Let’s get something straight: being a market participant is not a right, it is a privilege. You have a responsibility to yourself, or your clients, to manage risk appropriately. Our goal is to profit while systematically having protection in place to adjust risk according to the environment. Not only is it not easy, the smartest minds in human history have failed in their attempts to profit from the market. See: The Market Owes You Nothing
A long time ago Mike Bellafiore, from SMB Capital, engraved in my mind that we need to be grateful for the opportunity to participate in the market. This isn’t a right. We need to be humble and know that Mr. Market is here to take it all away at any given moment. The worst trade of your life could be the next one if you’re not careful.
I think this concept alone takes a long time to really set in, but more importantly then be disciplined enough to let it directly influence your behavior. People who don’t know anything tell you not to be emotional when you invest. But that’s like asking me what play should have been called on 3rd down in the 4th quarter last Sunday. Sure I have an opinion, and really strong ones at times, but in reality I don’t have the slightest clue what the coach should have called or whether the QB should have audibled or not. I’m a technical analyst not an offensive coordinator.
The point is, we’re human. We have emotions. It is unnatural to suppress them. But we need to be aware of those feelings and behaviors that come out when nature is at its worst. When we catch ourselves being greedy after a series of successful outcomes or fearful after a consecutive series of poor ones, that’s where the awareness comes in, and that’s where there is edge.
We are going to be emotional. We’re not robots. The key is to recognize when those behavior patterns appear.
I get a lot of emails from people telling me that they’ve learned from me over the years and I that I’ve helped them build their processes and systems. It’s really cool receiving these.
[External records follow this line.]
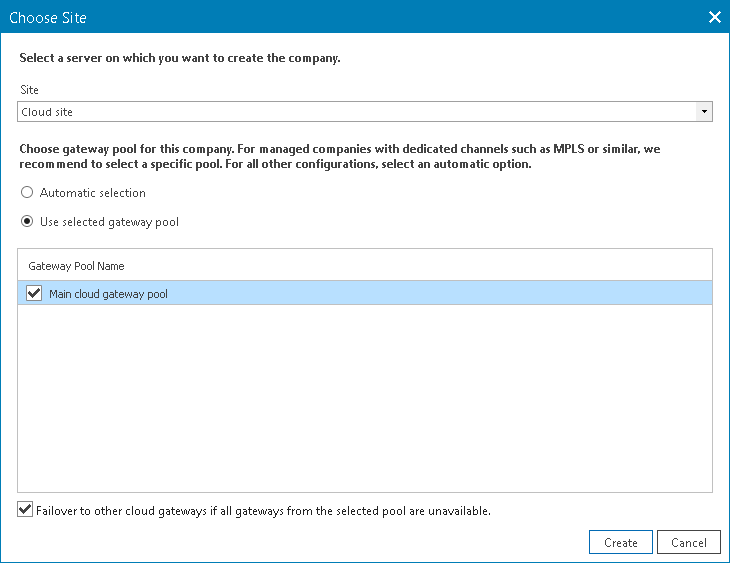Uncheck the Main cloud gateway pool checkbox
Viewport: 730px width, 563px height.
tap(35, 293)
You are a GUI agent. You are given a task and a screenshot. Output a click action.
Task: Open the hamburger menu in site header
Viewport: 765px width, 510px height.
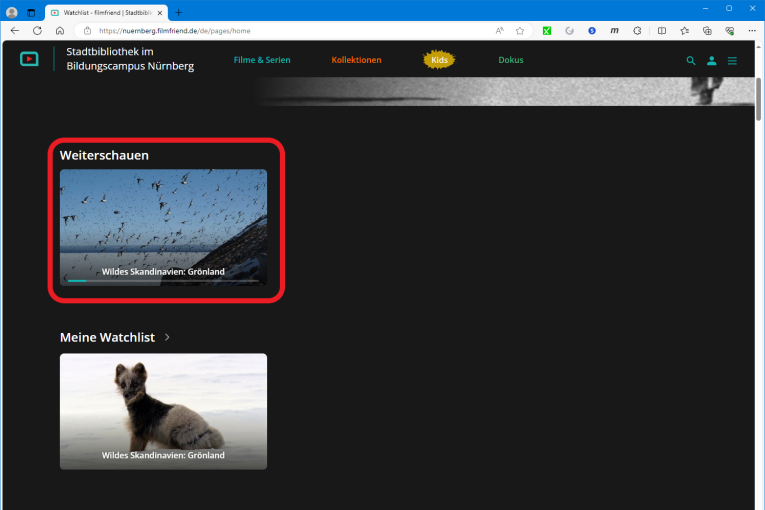732,61
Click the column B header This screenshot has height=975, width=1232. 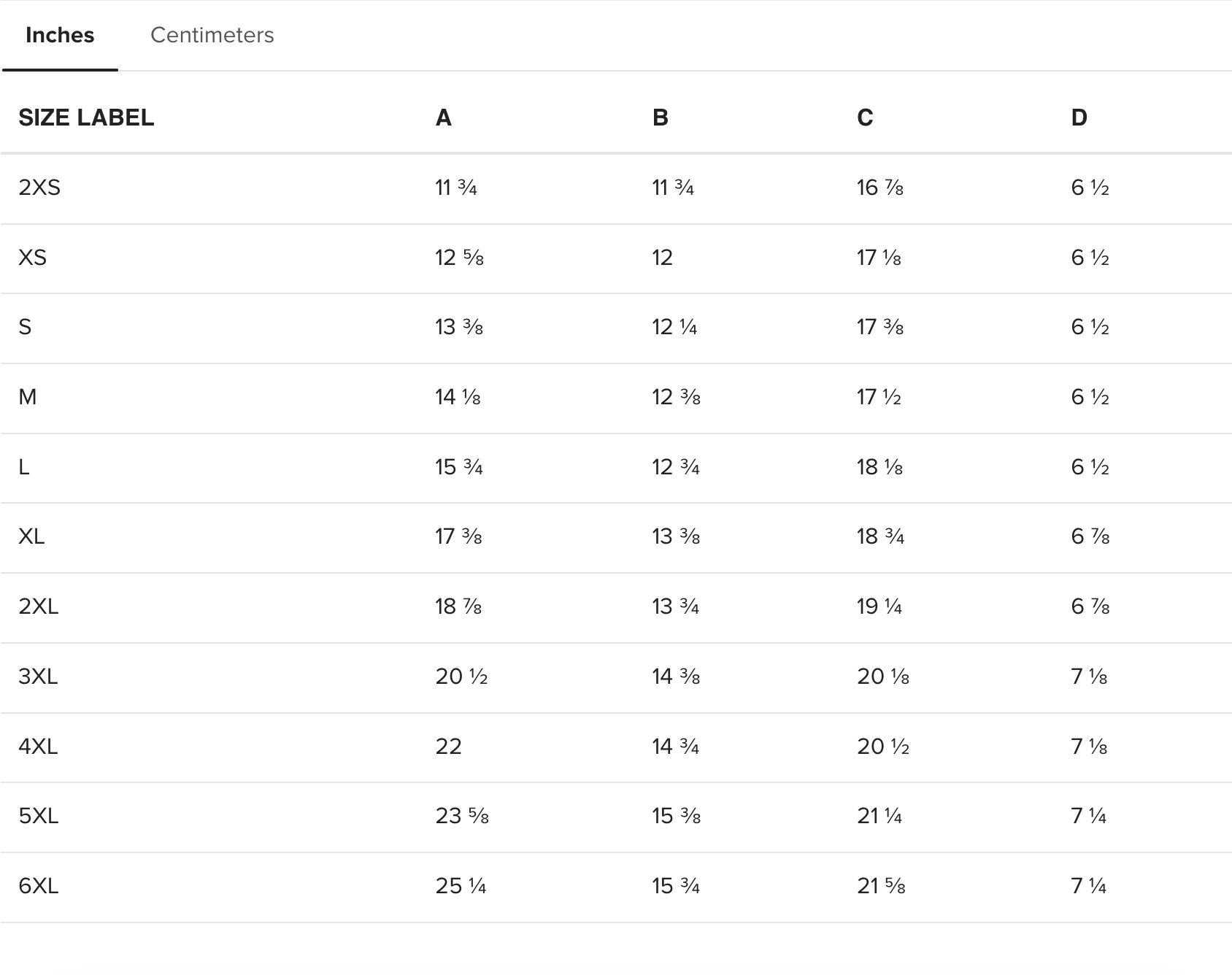click(660, 117)
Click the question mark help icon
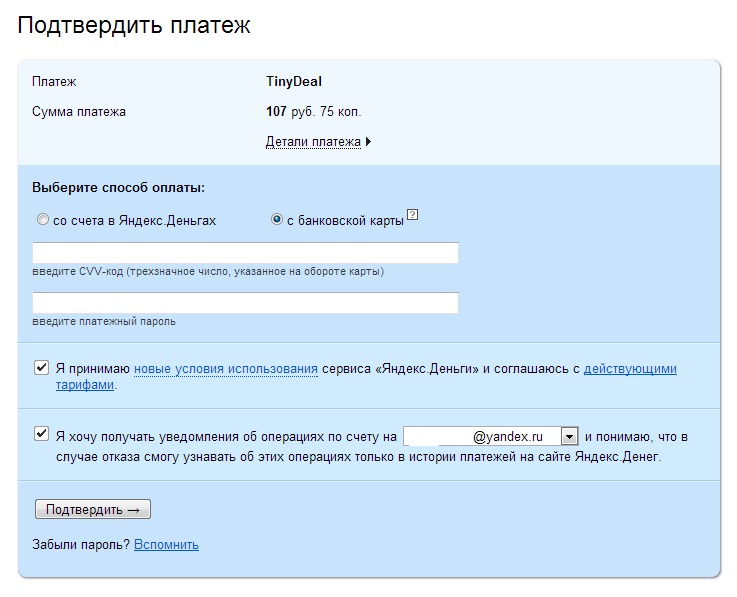This screenshot has height=597, width=737. tap(412, 215)
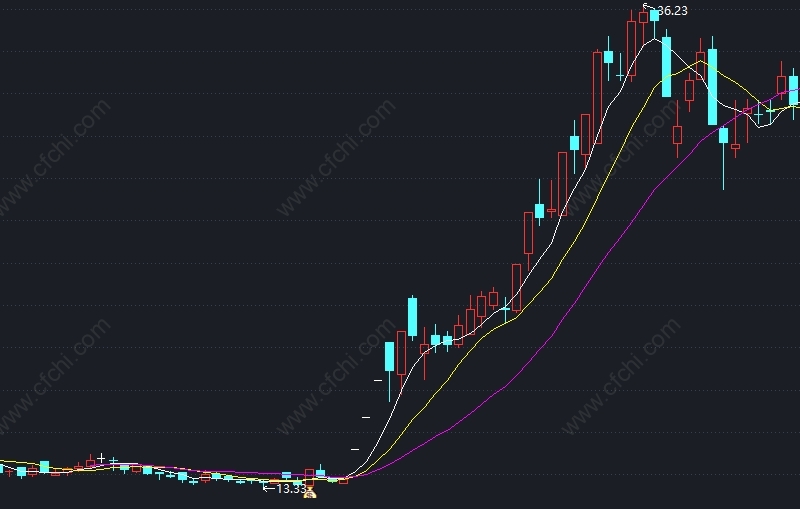
Task: Select the lowest limit-up dash mark
Action: click(x=355, y=449)
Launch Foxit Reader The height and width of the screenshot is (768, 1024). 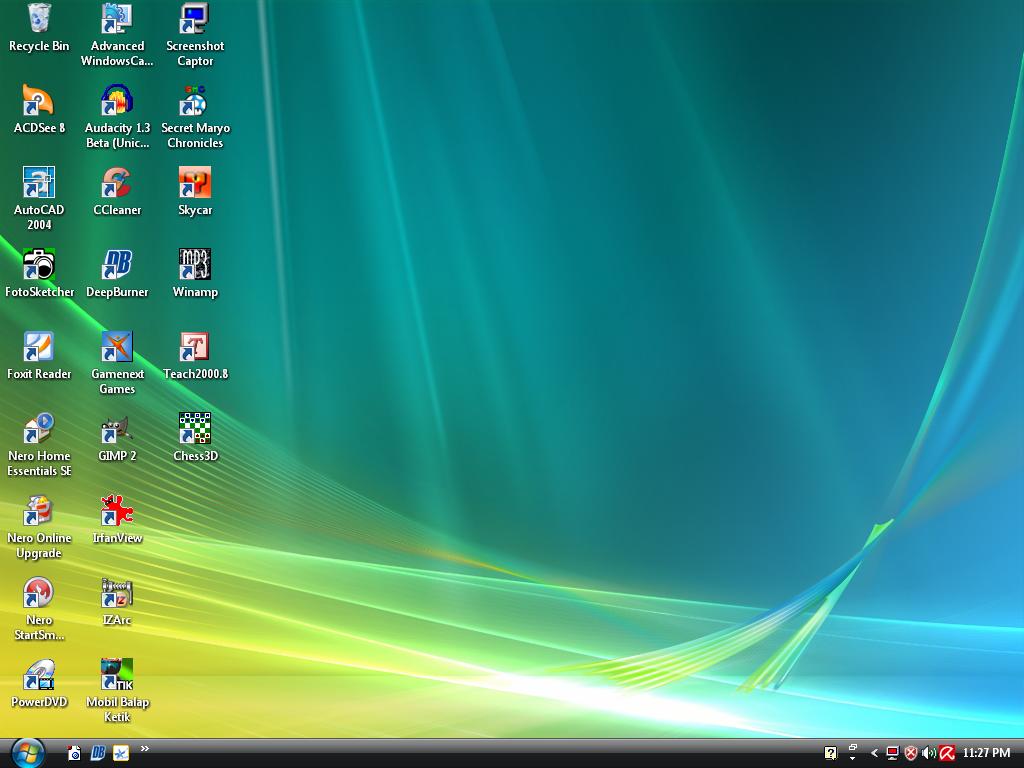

But I also get asked a lot about what sort of advice I would give after both my personal experiences and what I’ve learned from the experiences of the hundreds of technical analysts around the world that I interact with regularly.
There are two main points really. The first is that only price pays. So many people get caught up in the day to day noise of economics, politics, company funnymentals and weather patterns. It’s just not worth it. We want to sell things higher than where we buy them, and not necessarily in that order. That’s all that matters. So if that’s our only goal, why are we focused on anything other than price?
The other big piece of advice that stands out the most is Mike Bellafiore’s, “This is a privilege”. I think about it every day, or I try to at least. We’re lucky to be here. We need to appreciate that. This is not a God given right.
We have to keep earning the right to proceed. But even bigger than that, we want to be thankful for both the opportunities and the process itself.